[Saved data entries]

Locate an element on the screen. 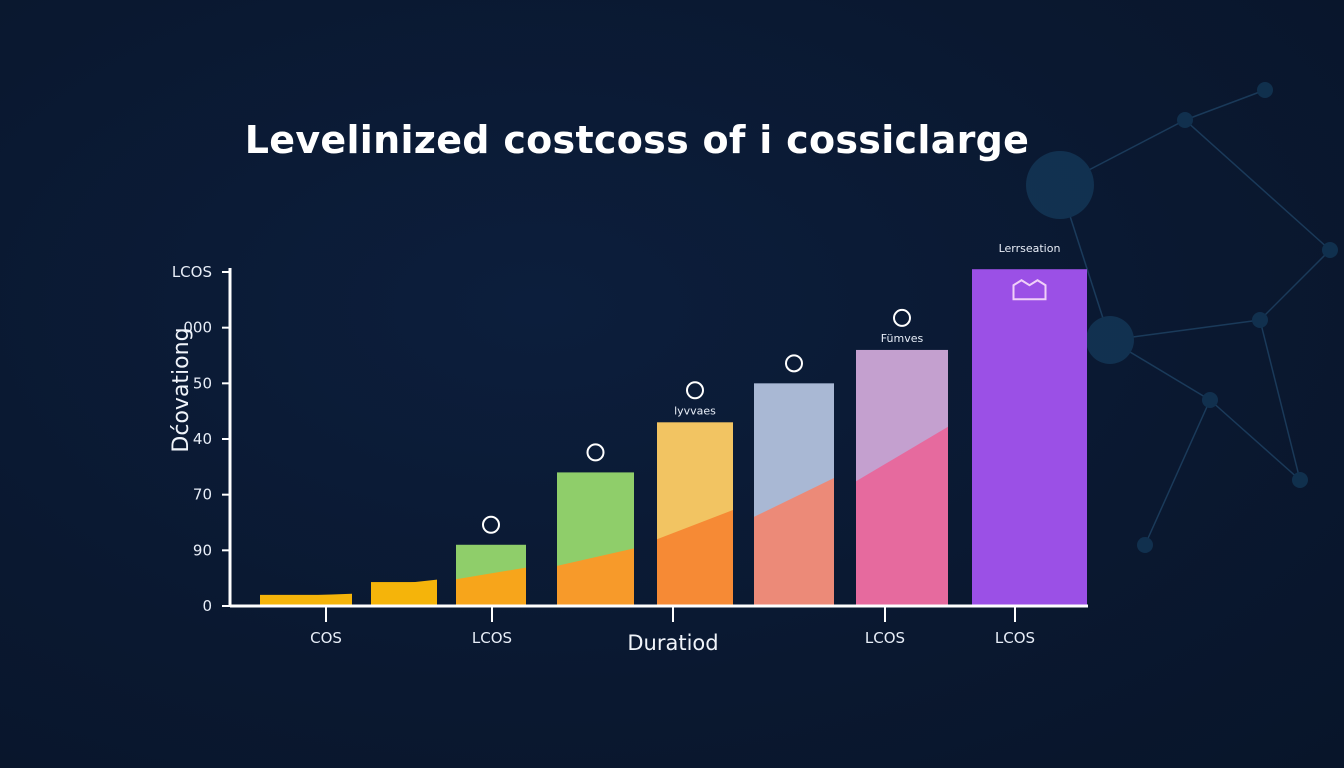 The height and width of the screenshot is (768, 1344). magnifier-icon is located at coordinates (695, 390).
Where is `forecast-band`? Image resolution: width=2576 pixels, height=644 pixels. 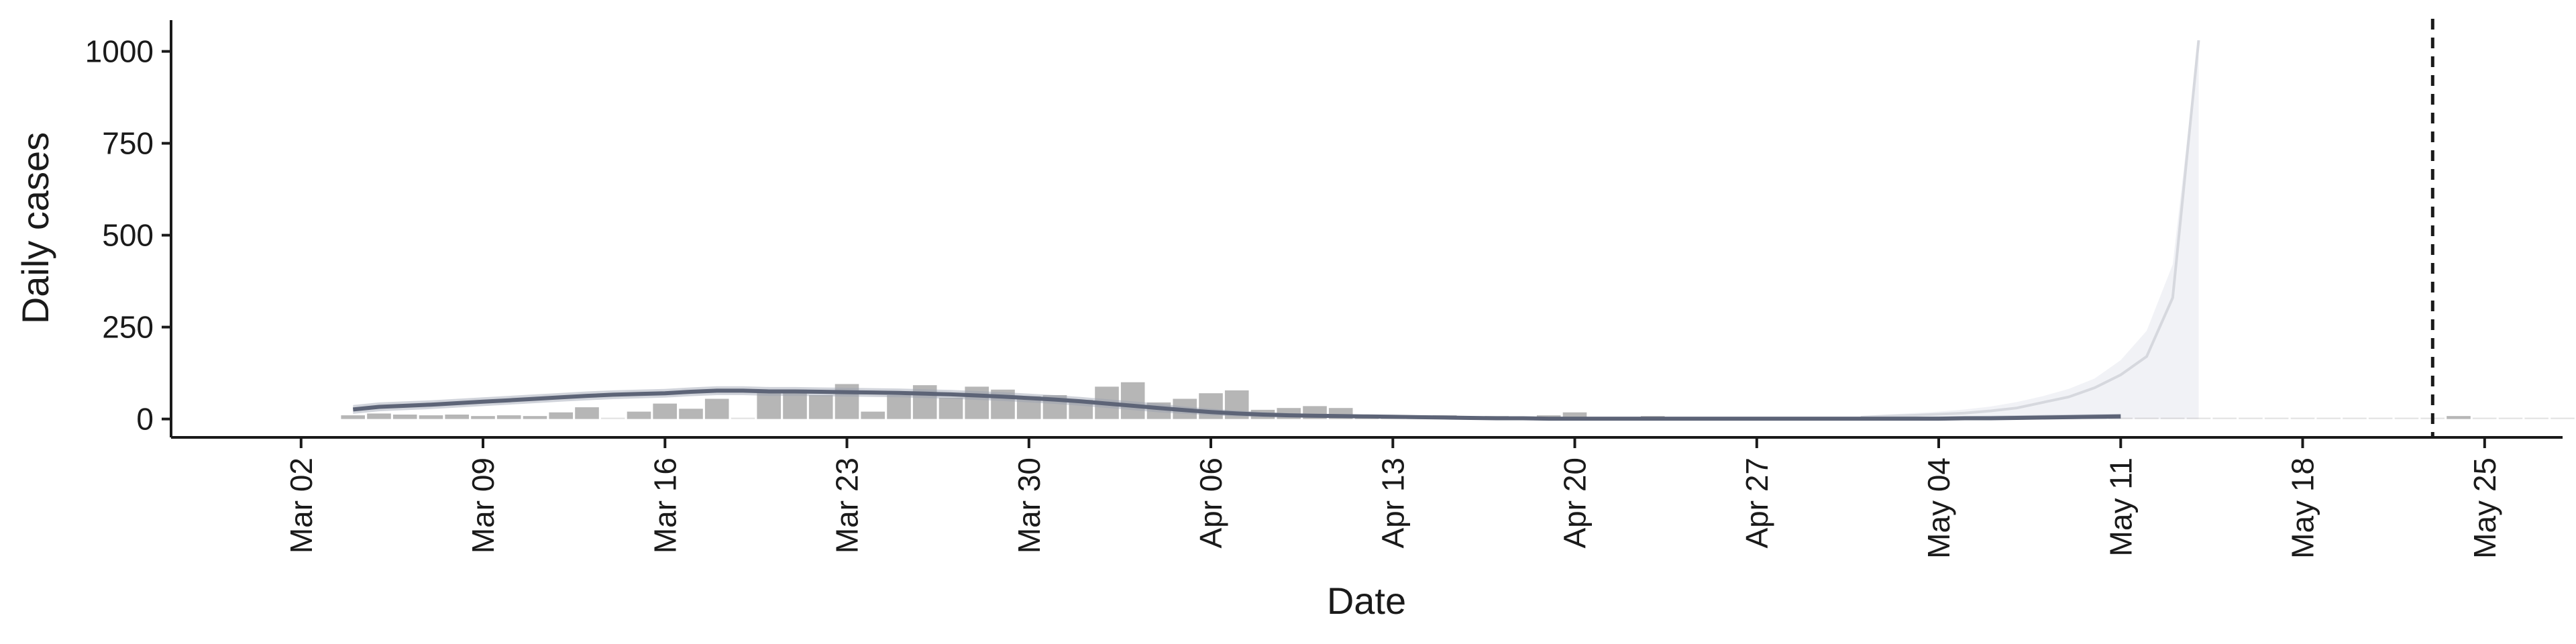
forecast-band is located at coordinates (2029, 229).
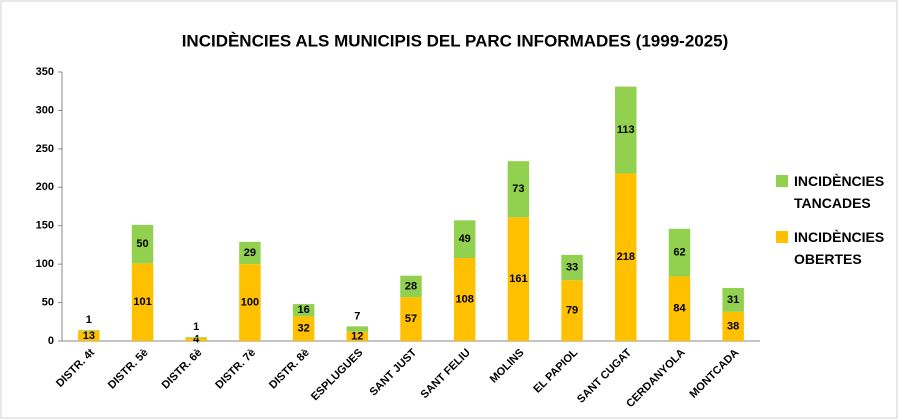 This screenshot has width=898, height=419. I want to click on data-label: 28, so click(411, 286).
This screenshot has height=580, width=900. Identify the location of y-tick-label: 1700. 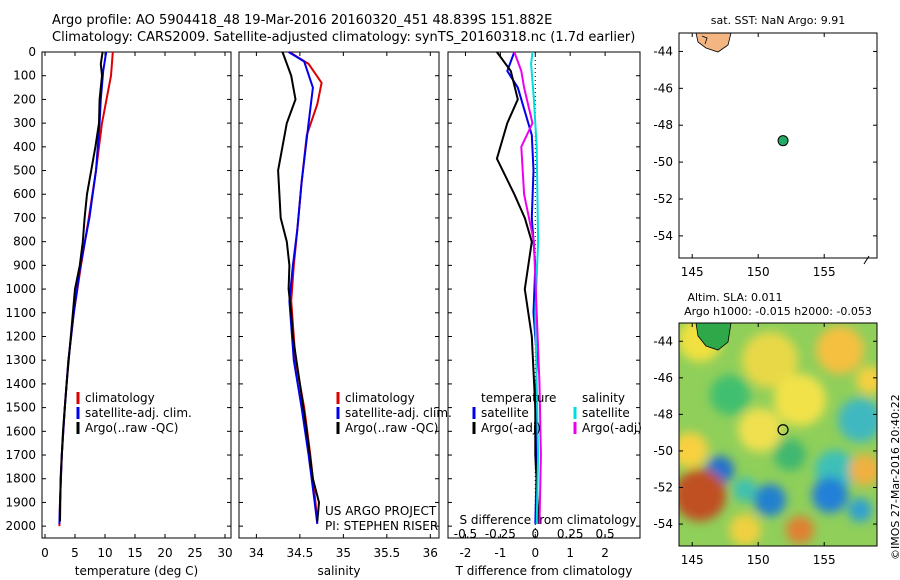
(20, 455).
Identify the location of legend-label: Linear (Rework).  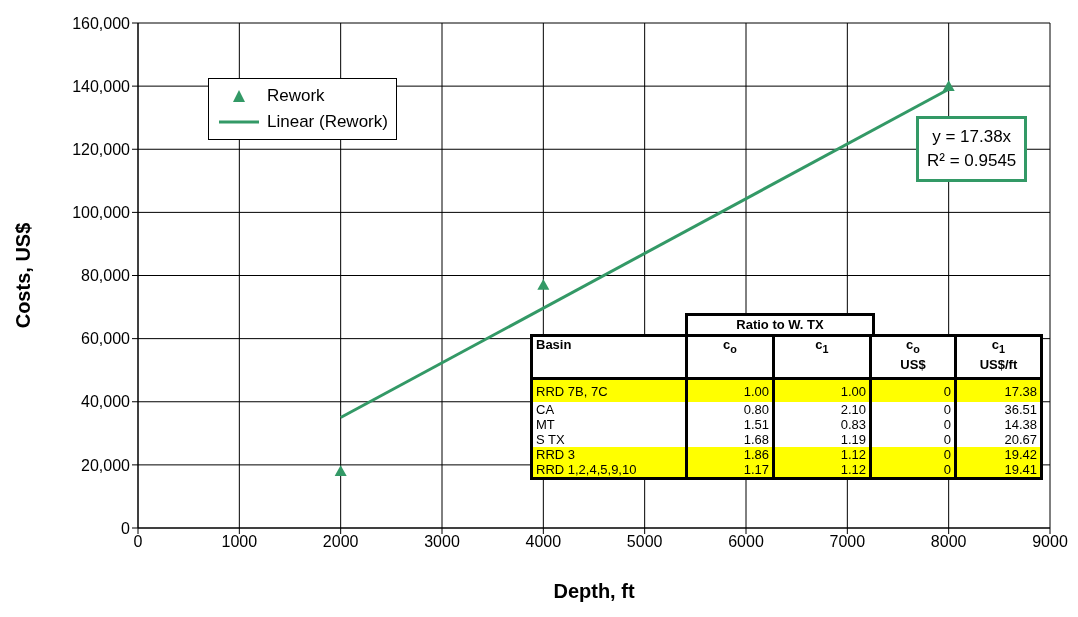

= Task to carry out =
Please render the rows as a JSON list of strings, one string per line and no blank lines, covering only the lines between the one containing "pixels, height=644 pixels." and the one containing "This screenshot has width=898, height=419.", both included. Omit the pictures from the output.

= Exercise response =
[
  "Where is `forecast-band`? Image resolution: width=2576 pixels, height=644 pixels. ",
  "forecast-band is located at coordinates (2029, 229).",
  " This screenshot has width=898, height=419. I want to click on data-label: 28, so click(411, 286)."
]